Microsoft’s press release gives a very succinct and (far as I can tell) accurate assessment of the situation:
This injunction applies only to copies of Microsoft Word 2007 and Microsoft Office 2007 sold in the U.S. on or after the injunction date of January 11, 2010. Copies of these products sold before this date are not affected.
I’ve been searching up and down, and can’t find out why the injunction specifically applies to Word 2007, without also bringing down the wrath of the Court on Excel 2007 and PowerPoint 2007. My conjecture – and it’s only a conjecture – is that the case was so difficult, technically, that the i4i attorneys didn’t try to cloud the issue with the other products.
Microsoft’s been preparing for this eventuality for a long time. For example, companies that put together PCs with Office 2007 pre-installed have been installing versions of Office 2007 without Custom XML since October, per this advisory. (Thanks, Susan!) As of a couple of minutes ago, I can’t get through to that page. It’s possible that Microsoft took it down.
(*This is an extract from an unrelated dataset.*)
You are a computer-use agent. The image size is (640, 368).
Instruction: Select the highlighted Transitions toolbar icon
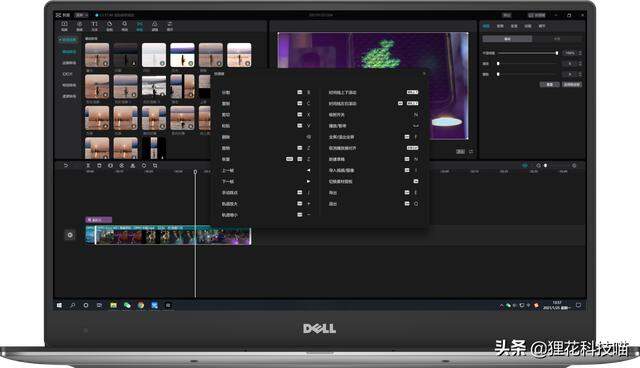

If you can’t get to it either, here’s what it says:
Microsoft has released a supplement for Office 2007 (October 2009). TheÂ following patch is *required* for the United States. /The patch will work with all Office 2007 languages/.
After this patch is installed, Word will no longer read the Custom XML elements contained within DOCX, DOCM, or XML files. These files will continue to open, but any Custom XML elements will be removed. The ability to handle custom XML markup is typically used in association with automated server based processing of Word documents. Custom XML is not typically used by most end users of Word.
Note that this patch is only for OEMs – the companies that put together new PCs. It doesn’t affect any customers, like you and me.
Several of you have asked what I think will happen next. Obviously, Microsoft’s attorneys are burning the midnight oil, trying to reverse the Federal Circuit Court of Appeals decision – but at this point their options are very limited: get the Fed Court of Appeals to re-hear the case seems very unlikely, and the Supreme Court looks to me like an even longer shot.
Will i4i go back and try to get damages for copies of Word and Office sold prior to January 11? Hell, if I was in their shoes, I would try. Apparently the Custom XML Schema technology in Word 2003 may infringe on the patent, as well. And if Word 2007′s a dirty patent-buster, Excel 2007 and PowerPoint 2007 must be in the same pigpen.
I think it’s highly unlikely that Microsoft will cut a deal with i4i – which they obviously should’ve done from the get-go. I also don’t think that the Redmondians will have a sudden change of heart, decide that they shouldn’t have violated the patent in the first place, apologize, and compensate i4i. Naw. Never happen. Too many Microsoft lawyers making too much money off this one.
Funny. Sometimes the American legal system actually works.